Online criminals are increasingly using artificial intelligence to carry out cyberattacks, the U.S.-based AI developer Anthropic, maker of the Claude chatbot, warned in its threat intelligence report on Wednesday.
Claude has been misused to infiltrate networks, steal and analyze data, and craft "psychologically targeted extortion demands," Anthropic said.
In some cases, attackers threatened to release stolen information unless paid more than $500,000, the company said.
In the past month alone, 17 organizations across health care, government and religious sectors were targeted, according to the report. Claude helped identify vulnerabilities and decide which network to target and what data to extract.
Anthropic manager Jacob Klein told tech outlet The Verge that such operations previously required expert teams, but AI now allows a single individual to conduct sophisticated attacks.
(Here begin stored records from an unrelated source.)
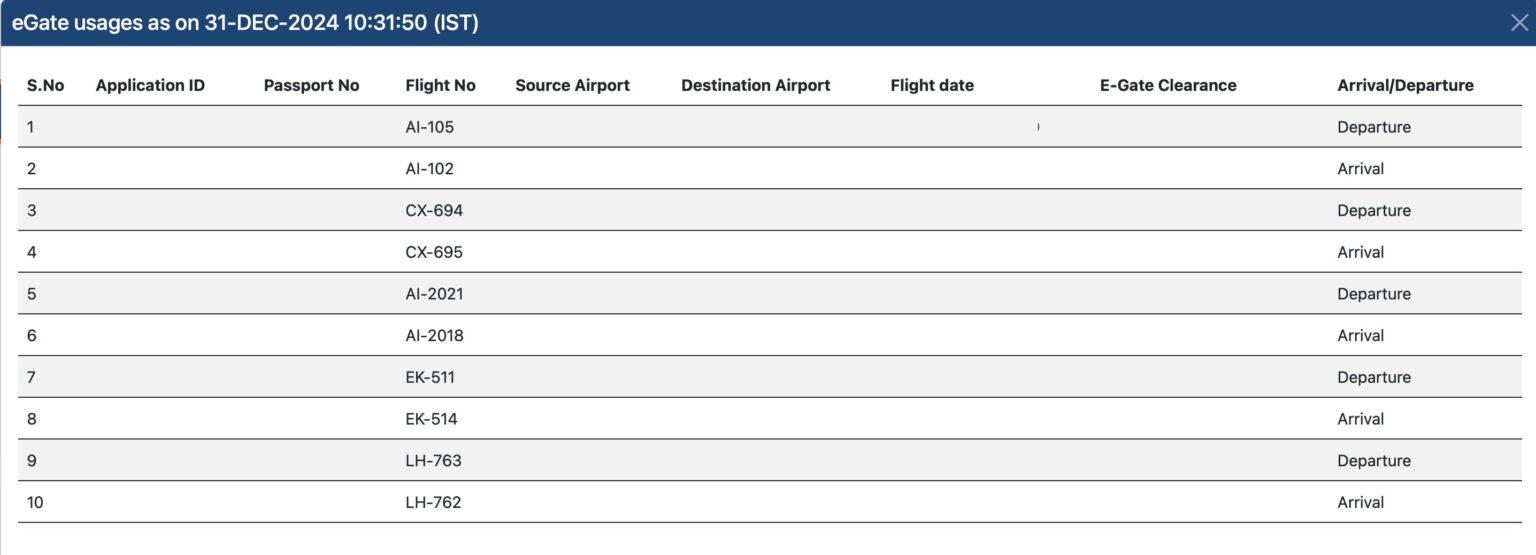This screenshot has height=555, width=1536.
Task: Click the Passport No column header
Action: click(x=311, y=86)
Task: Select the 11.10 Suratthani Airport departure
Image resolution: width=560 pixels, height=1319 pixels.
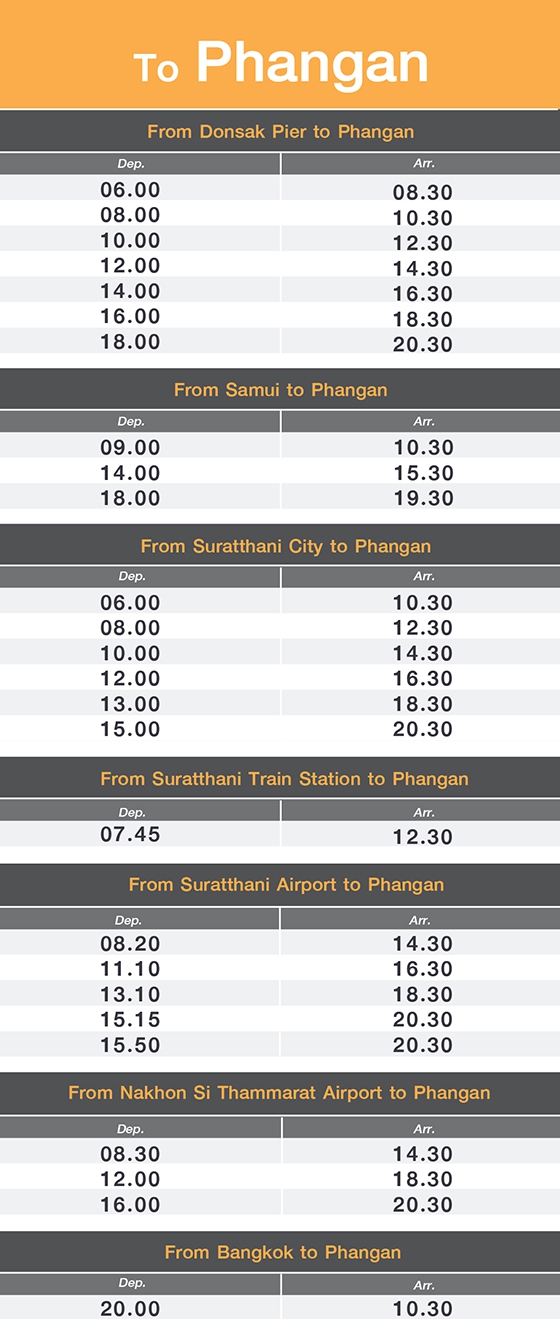Action: 130,968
Anthropic also documented cases of North Korean operatives using Claude while posing as remote programmers for U.S. companies to "fund North Korea's weapons programs." The AI helped them communicate with employers and perform tasks they lacked the skills to do themselves.
Historically, North Korean workers went through years of training for this, but "Claude and other models have effectively removed this constraint," Anthropic said.
Criminals have also developed AI-assisted fraud schemes for sale online, including a Telegram bot used for romance scams that manipulate victims emotionally in multiple languages to extort money.
While Anthropic has implemented safeguards to prevent abuse, attackers continue to try and find ways around them. Lessons learned from these incidents are being used to strengthen protections against AI-enabled cybercrime.